» Objective
Copy out every line of the records below word for word, leaving out the pictures.

**** Data provided ****

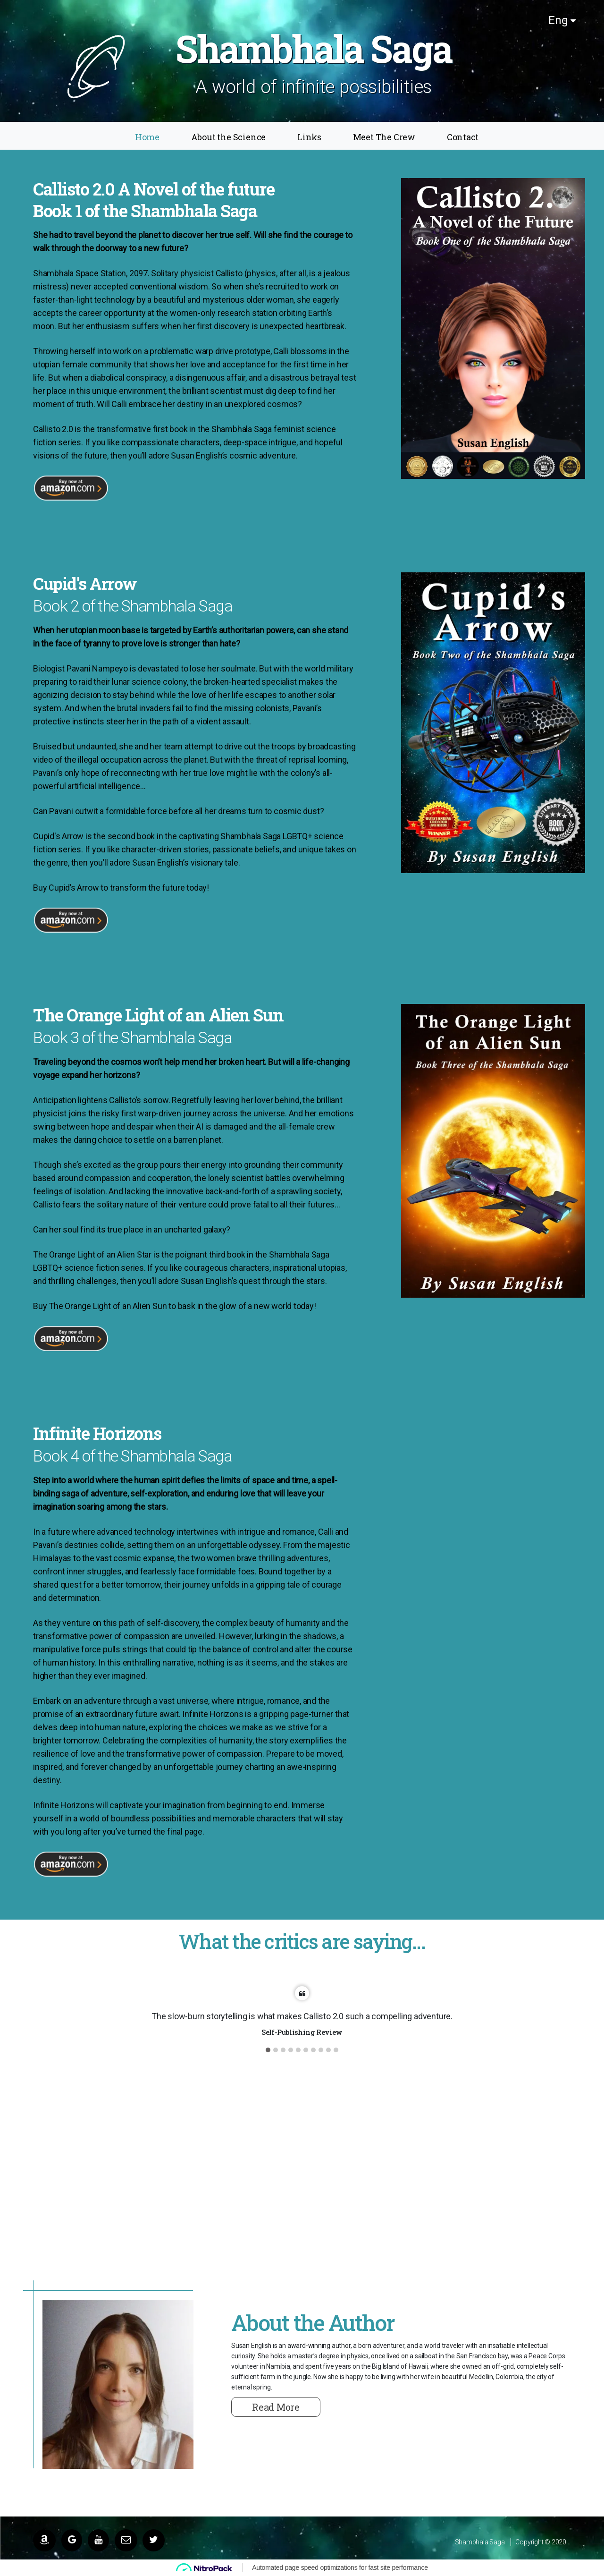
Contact (463, 137)
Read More (276, 2407)
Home (147, 137)
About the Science (228, 137)
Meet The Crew (384, 137)
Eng (562, 20)
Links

****

» Correct result
Contact (463, 137)
Read More (276, 2407)
Home (147, 137)
About the Science (228, 137)
Meet The Crew (384, 137)
Eng (562, 20)
Links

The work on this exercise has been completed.